§ **THINGS TO DO**:
A. Transcribe the stretch from "Saddam had the" through "sanctions program ended." in the passage about Iraq under Saddam.
B. Pick up the passage about Iraq under Saddam after its final sentence and keep writing.

§ **EXERCISE TEXT**:
Saddam had the crazy idea that he could conquer the Middle East and make Iraq
into a world superpower. So he started a war with much larger Iran, the war
stalemated and went on for 8 years, with enormous loss in human lives, and
enormous debts piled up on the Iraqi side. That ended and Saddam invaded
Kuwait to get its oil riches, leading to the Gulf War which Iraq quickly lost.

Saddam still wanted to build an empire, so he prevented full nuclear arms
inspections to keep the rest of the Middle East afraid he still had a nuclear
arms program, and in fact planned to re-start it after the inspection and
sanctions program ended.

That lead to the Iraqi war, which Iraq quickly lost, and left Iraq so divided
and disorganized that ISIS could arise and take much of the country, including
temporarily taking the Mosul Dam. And the disorganized, corrupt government has
bungled dealing with the threat of the dam collapsing, and so we are in the
present, very dangerous situation.

§ **DATASET EXCERPTS**:
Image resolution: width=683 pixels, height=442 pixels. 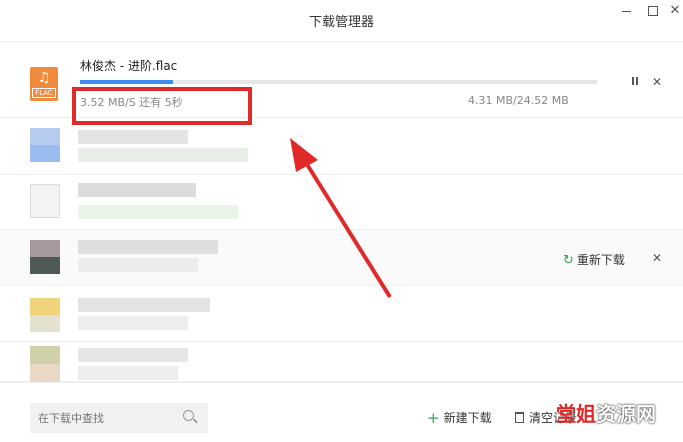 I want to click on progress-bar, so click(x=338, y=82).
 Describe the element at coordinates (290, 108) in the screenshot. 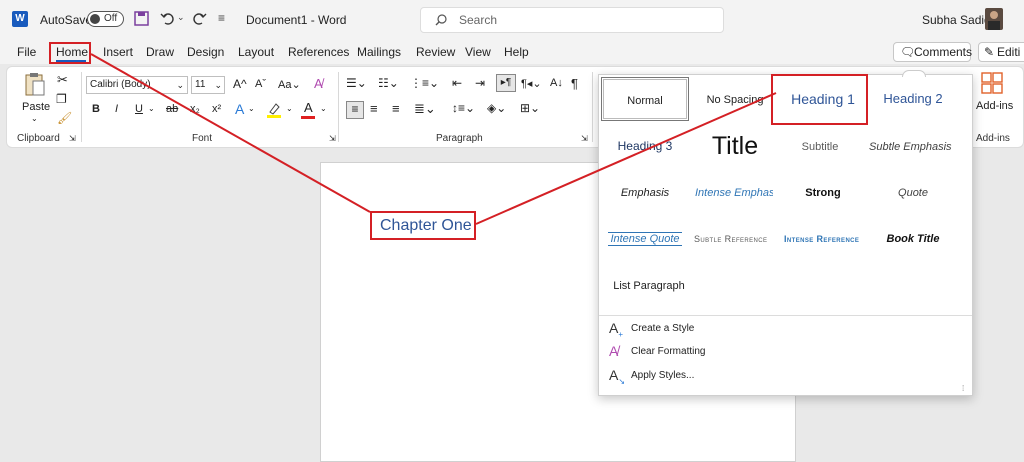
* * *
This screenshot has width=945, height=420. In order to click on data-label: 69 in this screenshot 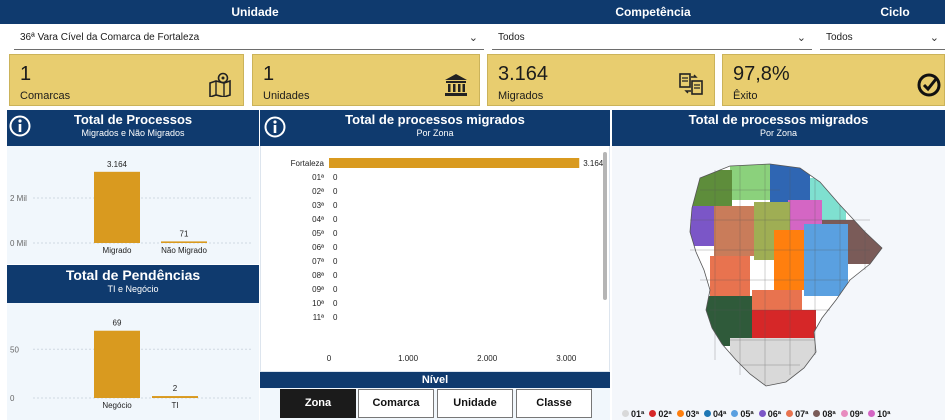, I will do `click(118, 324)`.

§ **EXERCISE RESULTS**:
A.
Saddam had the crazy idea that he could conquer the Middle East and make Iraq
into a world superpower. So he started a war with much larger Iran, the war
stalemated and went on for 8 years, with enormous loss in human lives, and
enormous debts piled up on the Iraqi side. That ended and Saddam invaded
Kuwait to get its oil riches, leading to the Gulf War which Iraq quickly lost.

Saddam still wanted to build an empire, so he prevented full nuclear arms
inspections to keep the rest of the Middle East afraid he still had a nuclear
arms program, and in fact planned to re-start it after the inspection and
sanctions program ended.

B.
So it all goes back to Saddam Hussein, and the generally poor political
situation in Iraq, and beyond that, I would say, the Middle East as a whole.

------
chris_7
> Kurdish officials intended to shut down the turbines, but American officials
> told them that this would add more water to the reservoir, making the dam
> more likely to burst. So isis continued to profit from the dam. “We wanted
> to strangle them, but we weren’t allowed,” a Kurdish official told me.

Not that destroying infrastructure and killing the power to a city of
civilians, despite ISIS control, is necessarily a good idea, but could they
not just cut the lines?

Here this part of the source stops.